## AIM
Please copy every one of the items below word for word, leaving nothing out.

***** MATERIAL PROVIDED *****

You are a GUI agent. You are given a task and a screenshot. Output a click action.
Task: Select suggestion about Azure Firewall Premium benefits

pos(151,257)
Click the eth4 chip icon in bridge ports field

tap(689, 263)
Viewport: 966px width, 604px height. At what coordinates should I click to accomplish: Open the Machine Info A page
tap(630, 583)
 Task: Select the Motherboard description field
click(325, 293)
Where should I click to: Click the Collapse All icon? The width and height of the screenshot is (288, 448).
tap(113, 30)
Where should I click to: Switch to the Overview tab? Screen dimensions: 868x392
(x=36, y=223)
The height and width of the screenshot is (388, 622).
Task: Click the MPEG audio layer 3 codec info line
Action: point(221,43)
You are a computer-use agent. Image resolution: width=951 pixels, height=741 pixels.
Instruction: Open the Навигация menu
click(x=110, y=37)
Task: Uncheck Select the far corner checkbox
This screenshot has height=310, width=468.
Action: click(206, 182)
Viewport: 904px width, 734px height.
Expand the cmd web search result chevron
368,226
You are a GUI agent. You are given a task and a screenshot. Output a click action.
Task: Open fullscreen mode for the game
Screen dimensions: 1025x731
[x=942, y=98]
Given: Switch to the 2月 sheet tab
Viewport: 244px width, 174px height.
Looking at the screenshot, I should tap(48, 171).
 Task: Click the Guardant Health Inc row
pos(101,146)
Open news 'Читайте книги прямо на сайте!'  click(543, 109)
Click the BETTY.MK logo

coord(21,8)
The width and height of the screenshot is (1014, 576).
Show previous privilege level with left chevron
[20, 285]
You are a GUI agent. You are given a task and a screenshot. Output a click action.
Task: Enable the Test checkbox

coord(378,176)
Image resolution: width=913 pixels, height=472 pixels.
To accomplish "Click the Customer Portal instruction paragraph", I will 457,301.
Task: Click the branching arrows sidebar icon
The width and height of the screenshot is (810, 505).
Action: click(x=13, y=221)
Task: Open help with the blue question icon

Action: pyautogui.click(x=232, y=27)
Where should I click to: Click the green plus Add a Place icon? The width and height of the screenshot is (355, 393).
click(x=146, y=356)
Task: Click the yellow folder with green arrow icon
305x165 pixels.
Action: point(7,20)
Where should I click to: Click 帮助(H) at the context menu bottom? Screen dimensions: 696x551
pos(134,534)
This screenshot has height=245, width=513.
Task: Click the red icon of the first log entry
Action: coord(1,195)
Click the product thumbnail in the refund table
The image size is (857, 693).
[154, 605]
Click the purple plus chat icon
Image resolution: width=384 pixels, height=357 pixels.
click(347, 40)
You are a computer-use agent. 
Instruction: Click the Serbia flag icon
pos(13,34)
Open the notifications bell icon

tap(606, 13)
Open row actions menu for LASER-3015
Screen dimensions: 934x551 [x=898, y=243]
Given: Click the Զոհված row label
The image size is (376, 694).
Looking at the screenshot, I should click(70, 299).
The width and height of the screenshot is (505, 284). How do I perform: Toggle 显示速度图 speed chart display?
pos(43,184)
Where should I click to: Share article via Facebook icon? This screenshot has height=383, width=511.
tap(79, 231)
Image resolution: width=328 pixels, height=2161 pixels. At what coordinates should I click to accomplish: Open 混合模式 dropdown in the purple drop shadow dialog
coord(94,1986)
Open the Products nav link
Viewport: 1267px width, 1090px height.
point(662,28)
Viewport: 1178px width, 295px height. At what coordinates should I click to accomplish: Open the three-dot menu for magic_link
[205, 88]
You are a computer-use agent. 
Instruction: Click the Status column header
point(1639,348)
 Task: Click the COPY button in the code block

*****

## ANSWER TO THIS PROBLEM
You are a GUI agent. You are given a task and a screenshot. Output a click action.
Task: Select suggestion about Azure Firewall Premium benefits

pos(151,257)
Click the eth4 chip icon in bridge ports field

tap(689, 263)
Viewport: 966px width, 604px height. At what coordinates should I click to accomplish: Open the Machine Info A page
tap(630, 583)
 Task: Select the Motherboard description field
click(325, 293)
Where should I click to: Click the Collapse All icon? The width and height of the screenshot is (288, 448).
tap(113, 30)
Where should I click to: Switch to the Overview tab? Screen dimensions: 868x392
(x=36, y=223)
The height and width of the screenshot is (388, 622).
Task: Click the MPEG audio layer 3 codec info line
Action: point(221,43)
You are a computer-use agent. Image resolution: width=951 pixels, height=741 pixels.
Instruction: Open the Навигация menu
click(x=110, y=37)
Task: Uncheck Select the far corner checkbox
This screenshot has height=310, width=468.
Action: click(206, 182)
Viewport: 904px width, 734px height.
Expand the cmd web search result chevron
368,226
You are a GUI agent. You are given a task and a screenshot. Output a click action.
Task: Open fullscreen mode for the game
Screen dimensions: 1025x731
[x=942, y=98]
Given: Switch to the 2月 sheet tab
Viewport: 244px width, 174px height.
Looking at the screenshot, I should tap(48, 171).
 Task: Click the Guardant Health Inc row
pos(101,146)
Open news 'Читайте книги прямо на сайте!'  click(543, 109)
Click the BETTY.MK logo

coord(21,8)
The width and height of the screenshot is (1014, 576).
Show previous privilege level with left chevron
[20, 285]
You are a GUI agent. You are given a task and a screenshot. Output a click action.
Task: Enable the Test checkbox

coord(378,176)
Image resolution: width=913 pixels, height=472 pixels.
To accomplish "Click the Customer Portal instruction paragraph", I will 457,301.
Task: Click the branching arrows sidebar icon
The width and height of the screenshot is (810, 505).
Action: click(x=13, y=221)
Task: Open help with the blue question icon

Action: pyautogui.click(x=232, y=27)
Where should I click to: Click the green plus Add a Place icon? The width and height of the screenshot is (355, 393).
click(x=146, y=356)
Task: Click the yellow folder with green arrow icon
305x165 pixels.
Action: point(7,20)
Where should I click to: Click 帮助(H) at the context menu bottom? Screen dimensions: 696x551
pos(134,534)
This screenshot has height=245, width=513.
Task: Click the red icon of the first log entry
Action: coord(1,195)
Click the product thumbnail in the refund table
The image size is (857, 693).
[154, 605]
Click the purple plus chat icon
Image resolution: width=384 pixels, height=357 pixels.
click(347, 40)
You are a computer-use agent. 
Instruction: Click the Serbia flag icon
pos(13,34)
Open the notifications bell icon

tap(606, 13)
Open row actions menu for LASER-3015
Screen dimensions: 934x551 [x=898, y=243]
Given: Click the Զոհված row label
The image size is (376, 694).
Looking at the screenshot, I should click(70, 299).
The width and height of the screenshot is (505, 284). How do I perform: Toggle 显示速度图 speed chart display?
pos(43,184)
Where should I click to: Share article via Facebook icon? This screenshot has height=383, width=511.
tap(79, 231)
Image resolution: width=328 pixels, height=2161 pixels. At what coordinates should I click to accomplish: Open 混合模式 dropdown in the purple drop shadow dialog
coord(94,1986)
Open the Products nav link
Viewport: 1267px width, 1090px height.
point(662,28)
Viewport: 1178px width, 295px height. At what coordinates should I click to accomplish: Open the three-dot menu for magic_link
[205, 88]
You are a computer-use agent. 
Instruction: Click the Status column header
point(1639,348)
 Task: Click the COPY button in the code block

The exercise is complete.